The history of codification on the American periphery challenges cherished notions about American federalism. On the one hand, those suspicious of centralized power and critical of national governance since the New Deal have relied on narratives that tout the equality of sovereign states to set their own policies, foster local diversity, and “experiment” with legislative solutions to local issues. But the history of legal practice and civil remedies is one in which the localism fostered by common law practice rapidly gave way to uniform regulations transmitted by a network of New York lawyers without the slightest interference of a centralized federal government. On the other hand, scholars who support the legitimacy of New Deal governance have recently produced an abundant literature unearthing a long tradition of “administrative” law at the state level well before the twentieth century. These accounts have focused on administrative adjudication or discretionary regulation within a narrow domain, such as customs houses, but have so far neglected the most widespread and significant instance of nineteenth-century administrative lawmaking in America—the spread of the Field Code through extra-legislative commissions. While these histories have sought to demonstrate that nineteenth-century Americans could be quite comfortable with administrative law, accepting it as a normal part of the constitutional order, this chapter has shown how lawmaking by commission generated significant political controversy and raised grave questions about popular sovereignty that over time were merely dodged rather than answered.

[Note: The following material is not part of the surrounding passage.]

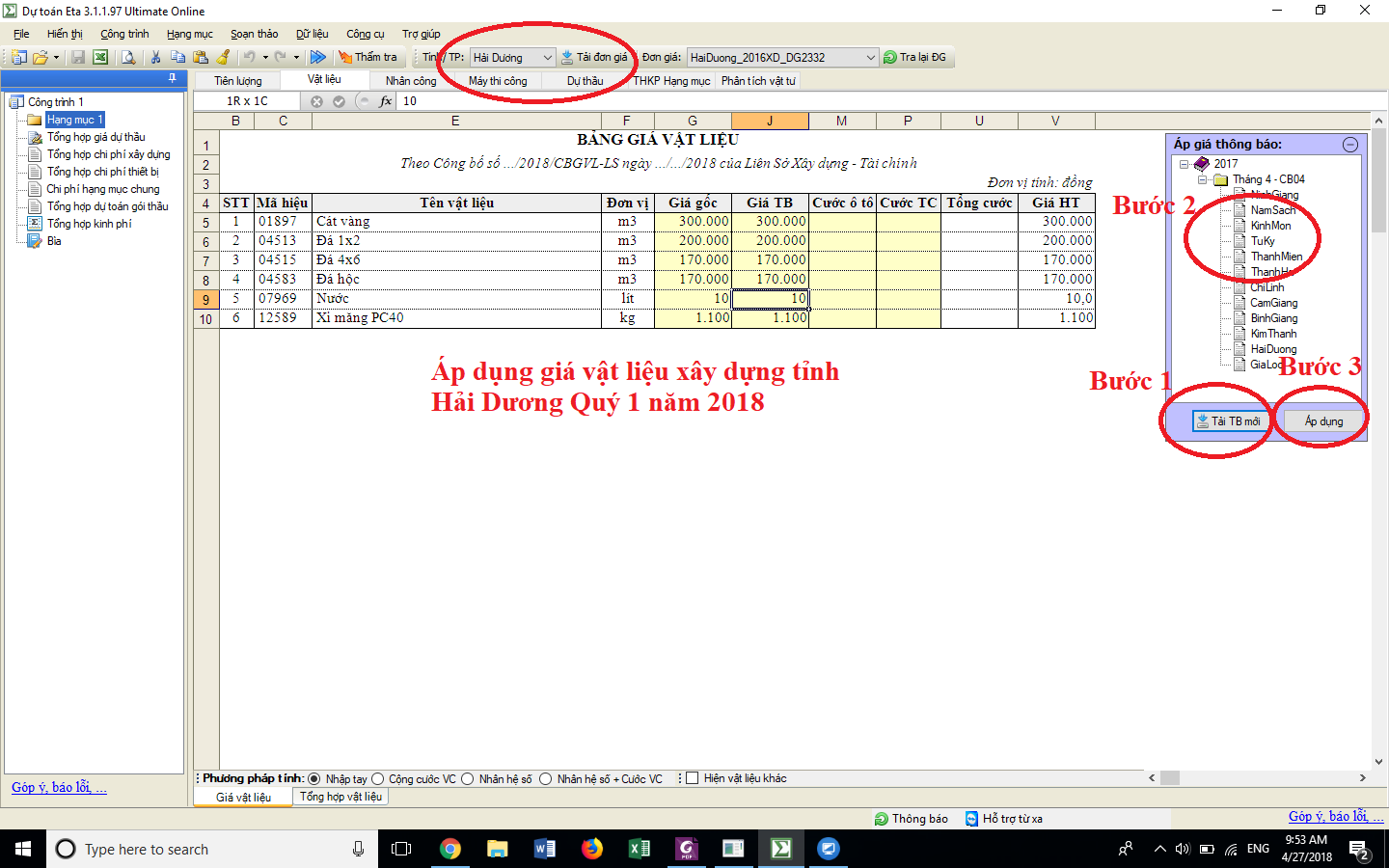Select HaiDuong in the price notice tree
This screenshot has height=868, width=1389.
click(1273, 349)
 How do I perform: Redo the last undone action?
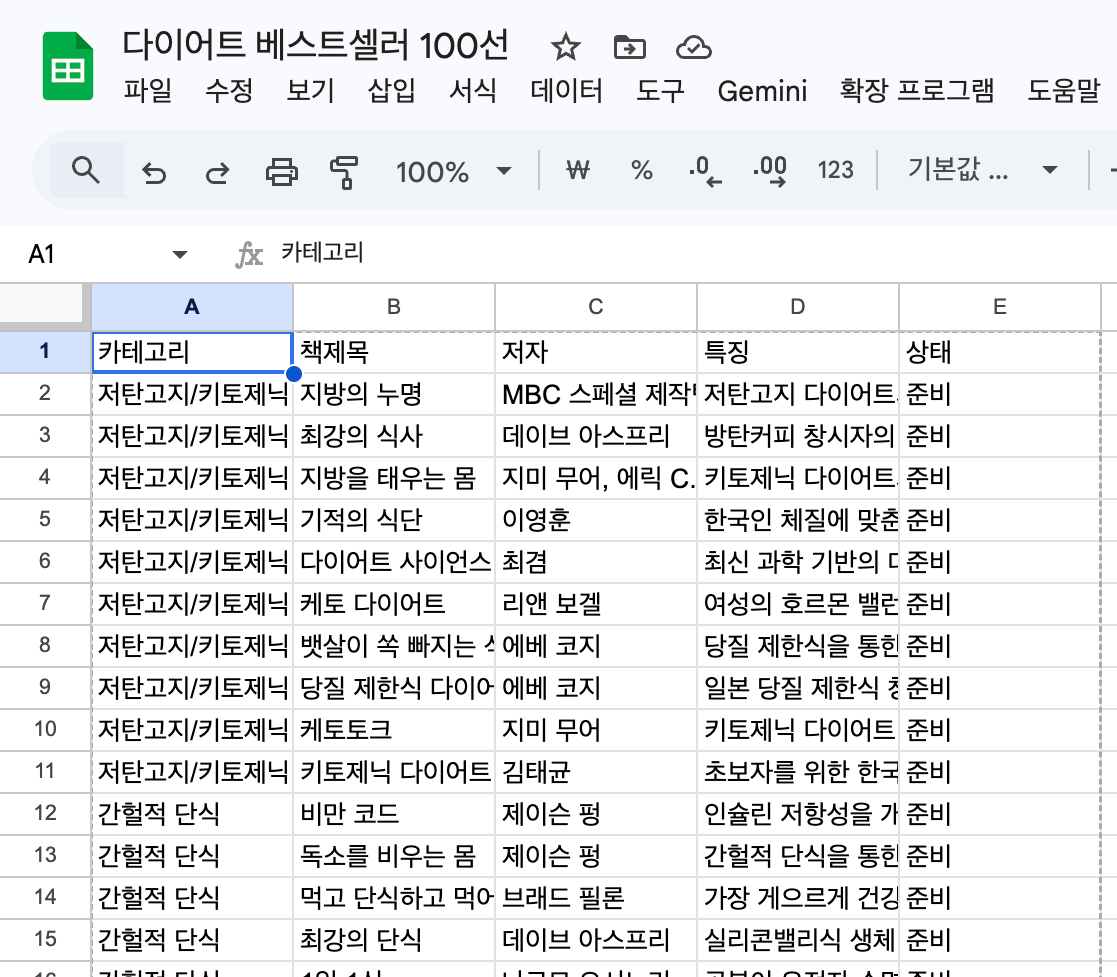[x=216, y=172]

The notion that lawyers were trading in a false populism to serve their own interests frequently followed the Field Code during its cross-country migration. The claim of public good, one Colorado lawyer wrote, “comes from a half-dozen or less of lawyers, who demand in the name of the people, that which these lawyers want for themselves. In other words, these lawyers want a ‘code’ and forthwith they shout ‘vox populi.’” In the view of this common law lawyer, the People “do not pretend to understand the principles of practice and pleading at law, any more than they pretend to understand the principles of any other particular science.” Although he may have been just as professionally interested in maintaining his accustomed practice, the lawyer’s criticism at least had the merit of accurate observation. In both the West and the South, codifiers transmuted democratic theory into support for a remedial code that elected legislators had neither the time nor inclination to read. Popular support for commercial development was taken to indicate popular support for New York’s civil remedies, especially the cheapened and accelerated collection of debts.
While the quickening pace of economic time created pressures to adopt New York’s creditor remedies, and while the brief spasms of legislative time spurred the wholesale adoption of Field’s code, the cadences of professional legal time eventually helped to entrench what had entered so many U.S. jurisdictions in a rush. In the same North Carolina papers that hoped to overturn the code appeared a news item on December 16, 1870: The bar exam was coming up. The first day would cover real property; the second day, the code of civil procedure.